21.7421 · Heure des questions. Question · 2021-06-01
Département de l'économie, de la formation et de la recherche
Liquidé
Wortlaut
- Est-il vrai que le service de l'administration fédérale en charge du dossier s'est opposé à la mise en place de règles transitoires pour les certificats MDD ?
Si oui, pourquoi ?
Se pourrait-il qu'il ait ainsi voulu renforcer les chances que l'accord institutionnel soit accepté ?
- Le Conseil fédéral est-il disposé à soutenir les entreprises concernées ?
- Est-il disposé à assumer les coûts des entreprises et des services de contrôle et de certification qui doivent désormais se doter d'un siège dans l'UE ?

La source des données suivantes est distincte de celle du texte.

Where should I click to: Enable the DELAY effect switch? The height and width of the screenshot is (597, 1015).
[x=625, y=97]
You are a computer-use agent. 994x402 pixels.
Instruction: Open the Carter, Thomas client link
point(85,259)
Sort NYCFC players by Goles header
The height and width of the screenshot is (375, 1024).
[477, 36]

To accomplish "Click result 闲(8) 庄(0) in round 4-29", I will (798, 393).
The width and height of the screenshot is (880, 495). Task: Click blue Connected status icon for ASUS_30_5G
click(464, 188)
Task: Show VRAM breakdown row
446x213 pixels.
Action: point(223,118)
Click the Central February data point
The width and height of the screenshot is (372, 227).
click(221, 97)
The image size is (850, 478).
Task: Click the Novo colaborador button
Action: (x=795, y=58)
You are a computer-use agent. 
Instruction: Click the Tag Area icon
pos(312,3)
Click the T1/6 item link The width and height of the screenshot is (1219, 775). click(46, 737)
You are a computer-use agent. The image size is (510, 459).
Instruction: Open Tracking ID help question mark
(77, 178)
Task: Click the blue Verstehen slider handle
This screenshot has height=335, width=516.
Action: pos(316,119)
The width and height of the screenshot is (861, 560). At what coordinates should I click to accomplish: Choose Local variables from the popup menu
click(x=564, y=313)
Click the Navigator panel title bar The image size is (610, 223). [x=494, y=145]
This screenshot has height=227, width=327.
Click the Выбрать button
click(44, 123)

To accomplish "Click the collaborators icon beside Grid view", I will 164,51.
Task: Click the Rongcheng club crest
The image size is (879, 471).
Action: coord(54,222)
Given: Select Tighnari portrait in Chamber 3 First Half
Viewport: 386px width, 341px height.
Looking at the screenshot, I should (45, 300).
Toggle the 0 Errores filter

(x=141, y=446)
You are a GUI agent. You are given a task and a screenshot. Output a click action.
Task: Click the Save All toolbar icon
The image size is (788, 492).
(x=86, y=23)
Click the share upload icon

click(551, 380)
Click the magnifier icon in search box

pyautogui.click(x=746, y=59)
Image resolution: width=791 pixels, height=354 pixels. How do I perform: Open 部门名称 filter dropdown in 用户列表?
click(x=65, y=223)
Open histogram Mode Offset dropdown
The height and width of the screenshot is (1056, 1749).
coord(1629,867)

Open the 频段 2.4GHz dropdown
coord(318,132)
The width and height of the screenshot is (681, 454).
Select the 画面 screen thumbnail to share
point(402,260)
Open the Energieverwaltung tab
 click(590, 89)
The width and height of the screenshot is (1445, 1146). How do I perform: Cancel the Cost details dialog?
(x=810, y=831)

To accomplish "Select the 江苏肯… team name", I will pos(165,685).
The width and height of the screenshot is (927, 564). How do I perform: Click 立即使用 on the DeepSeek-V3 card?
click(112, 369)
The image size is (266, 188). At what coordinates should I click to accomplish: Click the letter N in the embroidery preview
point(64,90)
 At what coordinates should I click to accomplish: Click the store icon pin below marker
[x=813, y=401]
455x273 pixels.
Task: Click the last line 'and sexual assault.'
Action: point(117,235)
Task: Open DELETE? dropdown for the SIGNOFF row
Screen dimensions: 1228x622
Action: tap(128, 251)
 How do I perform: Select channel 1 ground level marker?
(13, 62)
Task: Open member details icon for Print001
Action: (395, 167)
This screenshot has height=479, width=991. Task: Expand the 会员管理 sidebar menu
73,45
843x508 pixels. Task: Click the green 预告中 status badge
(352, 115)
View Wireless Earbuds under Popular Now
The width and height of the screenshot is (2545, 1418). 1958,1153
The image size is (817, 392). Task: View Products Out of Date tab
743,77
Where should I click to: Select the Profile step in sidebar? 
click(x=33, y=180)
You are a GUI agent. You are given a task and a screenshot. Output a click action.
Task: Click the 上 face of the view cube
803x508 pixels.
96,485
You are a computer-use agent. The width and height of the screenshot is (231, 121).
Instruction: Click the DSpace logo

Stellungnahme des Bundesrates
À fin mars 2021, la Commission européenne a soumis à la Suisse une proposition pour une actualisation limitée de l'ARM concernant les dispositifs médicaux de l'ancien régime, connu sous l'abréviation MDD en anglais. La proposition concerne exclusivement la validité des certificats pendant la période transitoire jusqu'en 2024/2025, dont bénéficieront certains dispositifs médicaux relevant de l'ancien régime MDD dans l'UE. La proposition ne couvrait qu'une minorité des produits suisses, alors qu'elle couvrait l'essentiel des produits de l'UE exportés vers la Suisse. Par conséquent, la Suisse a aussi soumis - en concertation avec l'industrie - des propositions pour rééquilibrer en sa faveur la proposition de la Commission européenne. Le Conseil fédéral rappelle que les enjeux dépassent la question de la reconnaissance des certificats MDD émis en Suisse. En effet, il s'agit aussi pour la Suisse d'assurer que les allégements de l'ARM continuent de s'appliquer, c'est-à-dire que les dispositifs médicaux concernés échangés entre la Suisse et TUE n'aient pas besoin d'un mandataire sur le territoire de l'autre partie, ni d'être ré-étiquetés avec les coordonnées de ce mandataire. Ces exigences génèrent des coûts administratifs supplémentaires. Cela étant, les exportations de dispositifs médicaux suisses vers l'UE, bien qu'entravées, restent possibles. Des discussions sont en cours entre la Suisse et l'UE pour clarifier l'ensemble de ces questions. De plus, dans le cadre de son mandat, S-GE soutient activement la branche medtech. S-GE fournit également des conseils spécifiques aux entreprises, par exemple pour remplir les conditions nécessaires à l'exportation dans l'UE. Des entreprises privées fournissent également ce genre de services. La loi sur la promotion des exportations prévoit uniquement des contributions pour des prestations d'intérêt général. Au titre de la loi, toute prestation à des individuels doit être rétribuée par le bénéficiaire.